List of tasks |
A. Summarize the text on the KG-CAIP tool in two sentences.
B. Return the part of the text on the KG-CAIP tool from "The proposed framework" to "influences between variables.".

From Industrial Data to Actionable Knowledge: The SCCH’s Knowledge Graph Tool

Overview

We briefly present KG-CAIP (Knowledge Graph for Causal Analysis of Industrial Processes), a tool developed by SCCH within the Horizon Europe TRINEFLEX project (Grant No. 101058174). The tool automatically transforms raw industrial sensor data into interpretable knowledge graphs, making complex process interactions transparent and explainable.

Unlike traditional black-box analytics, KG-CAIP focuses on understanding cause–effect relationships over time. By combining data preprocessing, correlation analysis, and causal discovery, the tool enables engineers to visually explore how process parameters influence each other, supporting root-cause analysis, process optimization, and more informed decision-making. The approach was demonstrated using a real industrial scenario, underlining its direct applicability in practice.

This work reflects SCCH’s broader mission to bridge cutting-edge research and real-world industrial impact. We would like to sincerely thank Lolita Ammann, Michael Mayr, Jorge Martinez-Gil, and Georgios Chasparis for their major contributions to the development of the tool and its underlying methodology.

The scientific foundations of KG-CAIP are reported in the paper “Automated Knowledge Graph Learning in Industrial Processes”, recently published in Procedia Computer Science (Ref. [1]). The publication provides deeper insights into the methodological innovations behind the tool and its application to industrial sensor data.

Automated Knowledge Graph Learning in Industrial Processes

Industrial environments generate massive amounts of time-series sensor data, yet transforming this data into actionable and explainable knowledge remains a major challenge. The paper by Ammann et al. introduces a novel framework for automatically learning knowledge graphs (KGs) directly from industrial time-series data, with minimal manual intervention.

Core idea and approach

The proposed framework follows a structured pipeline consisting of:

1. Data preprocessing and quality assurance, addressing missing values, categorical data, and stationarity issues common in industrial sensor streams.
2. Correlation analysis, capturing instantaneous relationships between process parameters using multiple metrics (e.g., Pearson, Spearman).
3. Causality analysis, based on a modified Granger causality approach with automated time-lag selection, allowing the detection of directional, time-delayed influences between variables.
4. Knowledge graph generation, where correlations and causal relations are encoded as interpretable, queryable graph structures (e.g., RDF, SPARQL).

Key novelty

The novelty of the work lies in combining causal discovery and knowledge graph learning in an automated, end-to-end framework tailored to industrial processes:

• Instead of relying on black-box predictive models, the approach explicitly models causal dependencies over time, improving transparency and trust.
• The use of Granger causality with automated lag selection reduces the need for expert knowledge about process dynamics, which is often unavailable or incomplete in real industrial settings.
• The resulting knowledge graphs unify instantaneous correlations and lagged causal effects, offering a richer and more realistic representation of process behavior than static models alone.

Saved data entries
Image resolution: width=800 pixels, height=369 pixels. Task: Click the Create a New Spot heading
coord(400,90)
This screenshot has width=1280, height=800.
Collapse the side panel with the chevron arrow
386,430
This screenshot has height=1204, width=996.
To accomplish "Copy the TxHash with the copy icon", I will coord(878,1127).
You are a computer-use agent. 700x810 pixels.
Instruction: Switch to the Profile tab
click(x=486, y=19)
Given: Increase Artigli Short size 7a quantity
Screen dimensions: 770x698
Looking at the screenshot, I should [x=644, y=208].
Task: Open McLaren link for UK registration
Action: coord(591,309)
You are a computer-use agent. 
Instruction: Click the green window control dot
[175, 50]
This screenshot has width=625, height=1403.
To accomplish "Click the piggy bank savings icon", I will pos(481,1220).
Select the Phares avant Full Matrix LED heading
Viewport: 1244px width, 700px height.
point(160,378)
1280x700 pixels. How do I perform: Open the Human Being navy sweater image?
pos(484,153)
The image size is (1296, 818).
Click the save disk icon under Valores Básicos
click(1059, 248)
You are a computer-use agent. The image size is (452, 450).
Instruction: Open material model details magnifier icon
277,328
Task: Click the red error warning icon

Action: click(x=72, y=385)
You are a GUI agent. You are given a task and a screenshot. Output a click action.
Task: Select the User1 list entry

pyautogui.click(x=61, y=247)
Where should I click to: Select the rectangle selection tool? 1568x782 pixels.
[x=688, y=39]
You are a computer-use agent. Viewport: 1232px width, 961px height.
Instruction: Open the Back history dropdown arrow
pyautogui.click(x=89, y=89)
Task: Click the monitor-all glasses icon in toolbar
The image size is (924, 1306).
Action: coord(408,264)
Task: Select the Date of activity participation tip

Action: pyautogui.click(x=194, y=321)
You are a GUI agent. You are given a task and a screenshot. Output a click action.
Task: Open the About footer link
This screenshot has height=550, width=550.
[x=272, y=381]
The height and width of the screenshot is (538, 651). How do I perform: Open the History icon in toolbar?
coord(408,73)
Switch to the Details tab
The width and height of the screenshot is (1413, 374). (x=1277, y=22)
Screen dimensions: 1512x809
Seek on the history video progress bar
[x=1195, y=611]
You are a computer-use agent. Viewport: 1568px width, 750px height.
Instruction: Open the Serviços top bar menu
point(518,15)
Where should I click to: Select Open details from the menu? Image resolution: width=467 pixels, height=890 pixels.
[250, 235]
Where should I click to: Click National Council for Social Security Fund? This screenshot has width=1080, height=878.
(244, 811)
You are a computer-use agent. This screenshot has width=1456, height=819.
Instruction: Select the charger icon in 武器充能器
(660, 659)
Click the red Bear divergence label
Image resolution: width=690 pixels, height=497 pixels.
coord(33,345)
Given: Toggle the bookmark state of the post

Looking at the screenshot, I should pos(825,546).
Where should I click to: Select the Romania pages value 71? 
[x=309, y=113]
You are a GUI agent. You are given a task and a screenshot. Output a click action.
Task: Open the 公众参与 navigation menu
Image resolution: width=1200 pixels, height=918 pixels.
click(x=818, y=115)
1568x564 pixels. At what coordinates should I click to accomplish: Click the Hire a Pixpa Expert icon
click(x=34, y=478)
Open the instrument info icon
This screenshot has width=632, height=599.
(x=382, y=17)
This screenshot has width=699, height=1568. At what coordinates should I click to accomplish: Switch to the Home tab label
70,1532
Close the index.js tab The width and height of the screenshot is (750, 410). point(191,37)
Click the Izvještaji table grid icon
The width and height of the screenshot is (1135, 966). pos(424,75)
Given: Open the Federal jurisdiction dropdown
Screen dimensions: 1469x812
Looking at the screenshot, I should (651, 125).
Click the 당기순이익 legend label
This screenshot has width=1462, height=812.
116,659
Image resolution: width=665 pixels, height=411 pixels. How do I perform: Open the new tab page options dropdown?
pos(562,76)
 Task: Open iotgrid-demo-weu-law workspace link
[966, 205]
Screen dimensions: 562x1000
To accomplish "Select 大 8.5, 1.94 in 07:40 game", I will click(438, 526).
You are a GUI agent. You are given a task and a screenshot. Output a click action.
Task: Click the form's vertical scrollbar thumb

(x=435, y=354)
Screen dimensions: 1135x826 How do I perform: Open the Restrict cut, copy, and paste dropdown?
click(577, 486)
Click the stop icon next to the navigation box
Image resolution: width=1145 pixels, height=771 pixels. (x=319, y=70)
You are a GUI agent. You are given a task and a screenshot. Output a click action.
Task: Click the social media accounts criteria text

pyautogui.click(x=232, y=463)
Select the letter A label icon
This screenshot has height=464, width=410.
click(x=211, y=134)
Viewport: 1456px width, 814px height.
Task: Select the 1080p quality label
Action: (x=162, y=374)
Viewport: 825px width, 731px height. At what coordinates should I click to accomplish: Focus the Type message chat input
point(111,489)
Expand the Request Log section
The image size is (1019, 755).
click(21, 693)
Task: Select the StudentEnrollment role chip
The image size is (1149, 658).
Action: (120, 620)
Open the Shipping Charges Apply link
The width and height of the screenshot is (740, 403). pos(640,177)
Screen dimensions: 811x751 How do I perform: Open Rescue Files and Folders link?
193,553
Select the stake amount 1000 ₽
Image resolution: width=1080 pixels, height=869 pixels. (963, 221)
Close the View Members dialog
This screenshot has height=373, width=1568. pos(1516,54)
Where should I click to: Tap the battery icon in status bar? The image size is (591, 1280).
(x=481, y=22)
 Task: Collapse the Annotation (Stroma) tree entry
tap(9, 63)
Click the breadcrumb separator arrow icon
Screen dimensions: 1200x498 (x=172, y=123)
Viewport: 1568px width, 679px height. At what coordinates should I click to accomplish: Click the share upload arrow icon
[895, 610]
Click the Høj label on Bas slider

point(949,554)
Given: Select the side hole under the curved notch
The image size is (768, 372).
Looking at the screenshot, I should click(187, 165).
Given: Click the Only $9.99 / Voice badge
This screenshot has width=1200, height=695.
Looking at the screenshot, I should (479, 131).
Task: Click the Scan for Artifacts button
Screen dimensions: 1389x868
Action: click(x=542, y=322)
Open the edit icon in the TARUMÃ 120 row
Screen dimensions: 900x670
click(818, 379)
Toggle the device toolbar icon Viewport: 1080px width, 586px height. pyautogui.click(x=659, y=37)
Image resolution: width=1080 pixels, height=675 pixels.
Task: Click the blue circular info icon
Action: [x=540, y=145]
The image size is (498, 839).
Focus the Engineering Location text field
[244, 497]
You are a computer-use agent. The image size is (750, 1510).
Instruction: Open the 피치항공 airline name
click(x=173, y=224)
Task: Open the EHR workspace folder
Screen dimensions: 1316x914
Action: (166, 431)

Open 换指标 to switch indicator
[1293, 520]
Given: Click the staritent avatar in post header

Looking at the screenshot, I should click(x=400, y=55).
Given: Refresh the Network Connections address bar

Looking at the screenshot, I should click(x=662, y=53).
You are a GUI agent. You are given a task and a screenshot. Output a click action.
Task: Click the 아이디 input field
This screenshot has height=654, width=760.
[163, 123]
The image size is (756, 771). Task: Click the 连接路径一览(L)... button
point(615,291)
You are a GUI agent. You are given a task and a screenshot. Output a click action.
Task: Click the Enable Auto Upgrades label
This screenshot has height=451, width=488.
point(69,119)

Answers for this exercise |
A. KG-CAIP is a tool developed by SCCH within the Horizon Europe TRINEFLEX project that automatically turns raw industrial sensor data into interpretable knowledge graphs. It combines data preprocessing, correlation analysis, and a modified Granger causality approach with automated time-lag selection to reveal cause–effect relationships over time, which supports root-cause analysis, process optimization, and more informed decision-making.

B.
The proposed framework follows a structured pipeline consisting of:

1. Data preprocessing and quality assurance, addressing missing values, categorical data, and stationarity issues common in industrial sensor streams.
2. Correlation analysis, capturing instantaneous relationships between process parameters using multiple metrics (e.g., Pearson, Spearman).
3. Causality analysis, based on a modified Granger causality approach with automated time-lag selection, allowing the detection of directional, time-delayed influences between variables.